Her role at CESER clarifies the Office’s vison for how our Nation can secure its energy infrastructure now and in the future. 

Cyber-Informed Engineering (CIE) leverages engineers and engineering design to provide deterministic controls that reduce the damage potential of a cyber attack. CIE offers a framework to integrate engineering controls that reduce or mitigate the impact of cyber threats into any physical system used in critical infrastructure, energy or otherwise. CIE guides engineers to consider the worst-case scenarios of cyber attacks on their designs, and allows for engineering teams and cybersecurity teams to collectively design solutions that can mitigate what an adversary could do. 

The Office of Cybersecurity, Energy Security, and Emergency Response (CESER) has worked with the Idaho National Laboratory (INL) and the National Renewable Energy Laboratory (NREL) to integrate CIE into the U.S. energy infrastructure, acting on the approaches outlined in DOE’s 2022 National Cyber-Informed Engineering Strategy

Over the past two years, CESER has transitioned CIE from a strategic approach to an industry-led practice, with a growing library of resources and tools that are influencing infrastructure design, engineering education, and standards implementation. 

Influencing Energy Infrastructure Projects

CESER’s CIE program published an extensive CIE Implementation Guide to guide engineers through questions that help employ CIE principles into systems across engineering lifecycles. The Implementation Guide was also developed into a web-based CIE Analysis Tool, and the program is preparing to release a companion guide focused on CIE case studies for a number of different generation technologies. 

Now, the CIE program is working alongside five utility partners (and counting!) to implement CIE into energy infrastructure projects from microgrids to substations. Researchers worked with a cooperative utility to implement cyber-informed engineering protections into dozens of new microgrid installations. Because each installation had different cyber risks and opportunities, the team built a CIE Microgrid Analysis Tool (CIEMAT) that helps utilities get to CIE decisions faster when designing microgrids. 

CIE program partners in utilities and system design and engineering firms are implementing these design principles and bringing real-world feedback and case studies into CIE research through the CIE Community of Practice.

Building an International Community of Practitioners

CESER built a thriving CIE Community of Practice with 305 members from 164 organizations who are working with the program to build CIE concepts into guidance and tools, integrate CIE into university-level engineering programs, and align CIE with industry standards. This ensures that CIE resources are directly informed by the engineers, manufacturers, utilities, researchers, universities, and standards organizations who will be using them. 

Members guide resource development through three monthly Working Groups (Standards, Education, and Implementation).

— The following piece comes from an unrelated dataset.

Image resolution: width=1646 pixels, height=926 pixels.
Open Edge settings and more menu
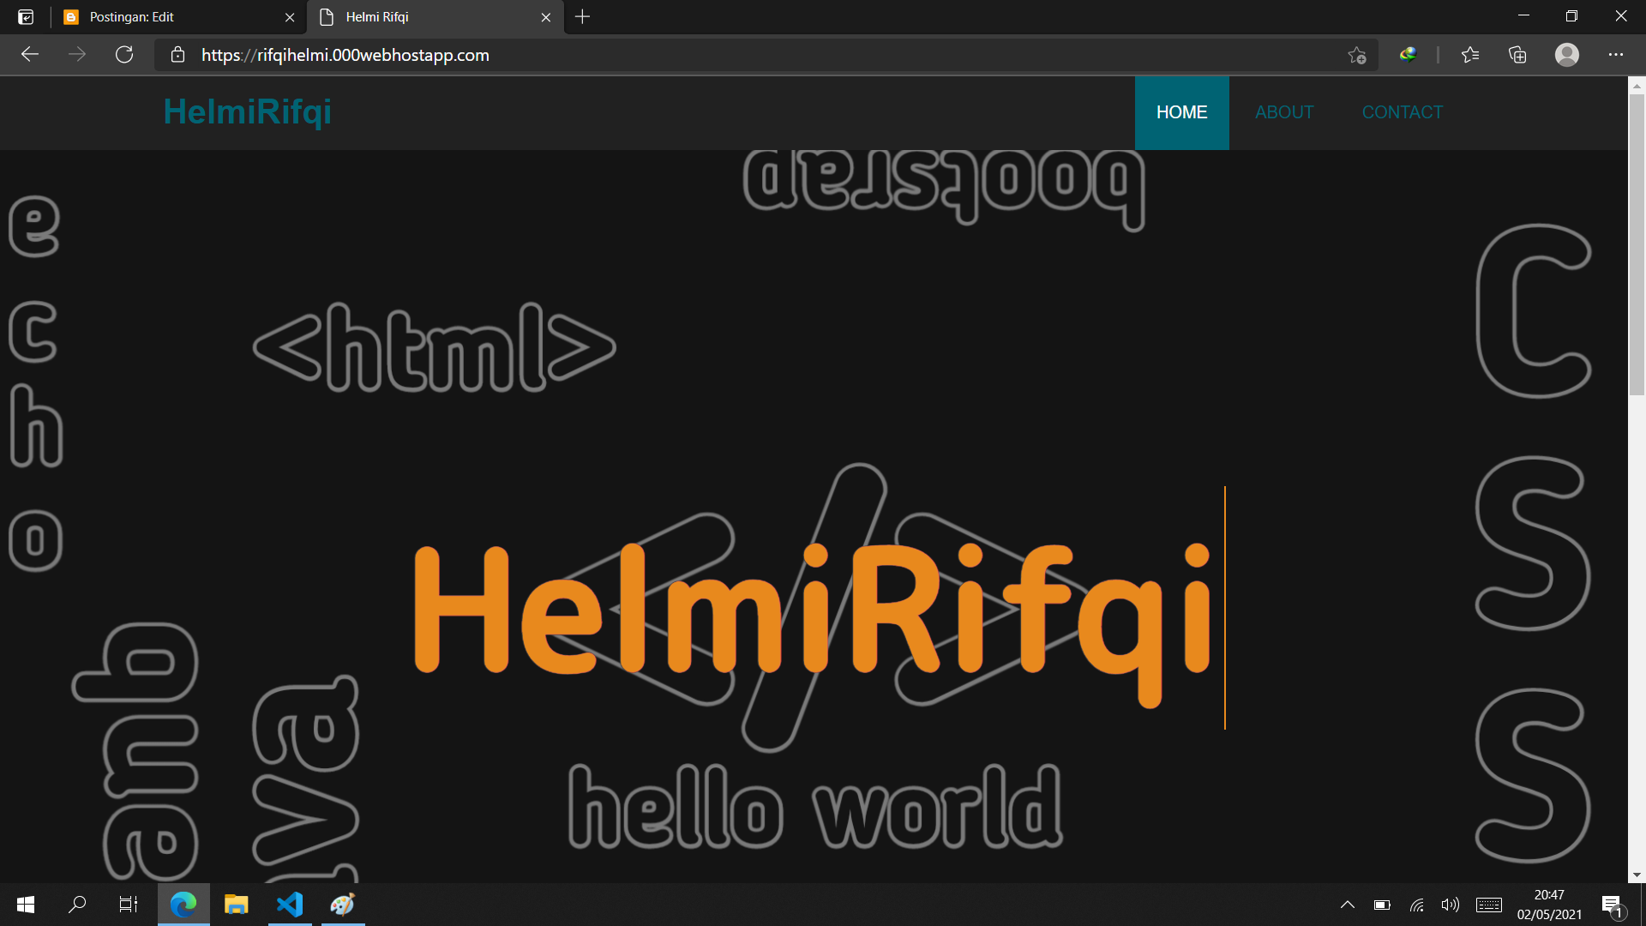tap(1615, 55)
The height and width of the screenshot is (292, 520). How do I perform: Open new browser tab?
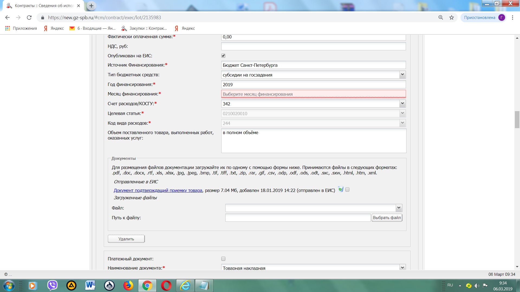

Email CIE@inl.gov to join the Community of Practice and participate in a working group.

CIE concepts have also been presented at 43 industry events in the last year, including in-depth CIE workshops that challenged participants to apply CIE concepts to critical infrastructure designs, including microgrids, substations, advanced distribution management systems, and water booster pump stations.

Partnering with Standards Bodies to Align and Integrate CIE

The CIE program is actively working with standards organization to examine how to align CIE strategies with existing standards and further integrate CIE concepts into standards over time: 

  • ISA 99 WG14 is building CIE concepts into an ISA/IEC 62443 Security Profile for Energy OT Control Systems. 
  • CIE is referenced in IEC TR 63486 ED1 on cyber risk management for nuclear instrumentation and control. 
  • The American Water Works Association identified CIE as the resource to lead long-term sustainment & culture change for high cyber maturity. 
  • CIE is included in the upcoming IEEE Power & Energy Society Roadmap, fostering ongoing dialogue and collaboration.